InvisibleCities · 06/08/2017 16:38

OK, so -
he either finds you sexually attractive and hates you for it;
finds you sexually attractive and thinks that implying you are a slut will make you want to fuck him (works on pornhub...);
sees you as vulnerable and a good bullying target;
fancies your BF and is angry that you have him.
Another possibility is that your DH is one of those men who blame things he doesn't want to do on you - "Can't go out, the ball and chain is making me go to her Mums..." Or maybe he used to spend a lot of time with him, and sees you as the Yoko getting in between them.

The reason doesn't really matter too much, the problem is that he's using dehumanizing language to you (even about your child), and his comments and messages are misogynistic, and alarming. He doesn't appear to have any respect for you, and your DH shouldn't just "have a word" with him, he needs to cut contact. Ask him to tell you truthfully why he is friends with a man who interacts with you like you're both in the beginning scene of a Brazzers video?

Getoutofthatgarden · 06/08/2017 16:39

Time to stop going out drinking then

You are a fu#>g muppet, swear to god, get a life.

Emboo19 · 06/08/2017 16:42

I've asked that CockacidalManiac! All I get is that they've been friends since they were 4 years old and he's not had the easiest of times. I think they feel sorry for him!

OP posts:
SisterhoodisPowerful · 06/08/2017 16:43

I'm with GunkyPig. Your DH should be dealing with him. And making it very clear that this is a red line kind of situation.

NormaSmuff · 06/08/2017 16:46

I bet he would back off if you could bring yourself to be really nice to him

NormaSmuff · 06/08/2017 16:47

He would feel vulnerable then

emilybrontescorset · 06/08/2017 16:51

Difficult.
Block him from everything fb etc and ask your bf to do the same.
If he approaches you again can you cut him cold so one word answers only. If he says anything such as why are you being off hand, casually take a sip from your drink and look at him blankly, as if he is of no consequence whatsoever.
He sounds incredibly irritating and if I were you i would tell your bf that you won't be striking up any more conversations with him , ever, and if he does try and speak to you, you will be civil but nothing else.
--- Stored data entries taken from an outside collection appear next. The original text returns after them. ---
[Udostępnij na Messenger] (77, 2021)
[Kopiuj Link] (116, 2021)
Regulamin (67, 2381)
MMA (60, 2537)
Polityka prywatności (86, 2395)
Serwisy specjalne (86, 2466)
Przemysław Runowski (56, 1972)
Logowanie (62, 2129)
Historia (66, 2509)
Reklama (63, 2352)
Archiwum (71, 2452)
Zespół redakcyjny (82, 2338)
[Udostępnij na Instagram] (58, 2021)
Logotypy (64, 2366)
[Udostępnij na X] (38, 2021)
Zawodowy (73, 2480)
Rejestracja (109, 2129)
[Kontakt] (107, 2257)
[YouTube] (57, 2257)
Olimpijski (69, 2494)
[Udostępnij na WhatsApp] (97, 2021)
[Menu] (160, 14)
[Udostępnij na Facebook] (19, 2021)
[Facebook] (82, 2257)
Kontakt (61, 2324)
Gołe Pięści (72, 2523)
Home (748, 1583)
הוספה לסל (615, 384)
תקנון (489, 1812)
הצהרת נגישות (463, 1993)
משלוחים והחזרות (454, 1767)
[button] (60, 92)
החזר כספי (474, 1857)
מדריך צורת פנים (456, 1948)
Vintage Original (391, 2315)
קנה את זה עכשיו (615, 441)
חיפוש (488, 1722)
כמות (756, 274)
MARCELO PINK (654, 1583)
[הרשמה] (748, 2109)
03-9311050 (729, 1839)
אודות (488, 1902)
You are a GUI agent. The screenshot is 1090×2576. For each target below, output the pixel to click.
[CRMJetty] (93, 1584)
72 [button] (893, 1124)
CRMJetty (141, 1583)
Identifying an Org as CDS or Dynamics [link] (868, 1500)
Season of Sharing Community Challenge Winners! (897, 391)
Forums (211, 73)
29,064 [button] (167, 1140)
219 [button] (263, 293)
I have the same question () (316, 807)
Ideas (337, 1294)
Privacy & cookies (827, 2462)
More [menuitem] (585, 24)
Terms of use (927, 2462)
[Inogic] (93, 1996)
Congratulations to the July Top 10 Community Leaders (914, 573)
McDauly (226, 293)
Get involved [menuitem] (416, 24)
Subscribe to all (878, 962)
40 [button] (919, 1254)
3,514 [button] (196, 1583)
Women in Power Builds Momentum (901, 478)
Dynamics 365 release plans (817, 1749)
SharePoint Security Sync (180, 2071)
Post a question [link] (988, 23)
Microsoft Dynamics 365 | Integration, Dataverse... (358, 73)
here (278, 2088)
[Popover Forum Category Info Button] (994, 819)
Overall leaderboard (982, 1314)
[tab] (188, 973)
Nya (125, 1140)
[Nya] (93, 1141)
InvisibleCities · 06/08/2017 16:52

I bet he would back off if you could bring yourself to be really nice to him

I don't think the kill them with kindness tactic works on men like him. More likely he'll think she is flirting with him, or at least will decide he has enough wiggle room to tell that to people.

I think she and her DH need to cut him off. Not having had the "easiest of times" is not an excuse for him to act like a hateful knobhead towards you.

Billben · 06/08/2017 17:10

Your other friends need to start pulling him up for stuff like this. He won't have an audience then and will hopefully bore off. Can't stand people like him.

SaveMeBarry · 06/08/2017 17:15

As others have said you can't make your DP stop being friends with him unfortunately . You can however put your own boundaries in place. Make sure DP fully understands that you want to minimise any potential for him to be around you i.e. Dickhead Dave isn't welcome in your home and that if you're socialising you won't be putting up with any crap from the guy just because DP is happy to let it go.

He is not your friend and can't possibly be under any illusion that you like him (either as a person or potential partner!) so you have zero obligation to even engage with him. You can't avoid him completely if you all regularly socialise in a large group but every time he approaches you walk away. If he comes up to you in the pub cut him dead, don't chat with him, just go silent. He's an areshole who has been rude to you and shit stirred in an effort to damage your relationship so don't bother being polite as he doesn't deserve it. He might gradually realise that being an arsehole has repercussions but I wouldn't hold my breath...

Bluetrews25 · 06/08/2017 17:26

Dave needs to learn that it's only a joke if someone other than you finds it funny.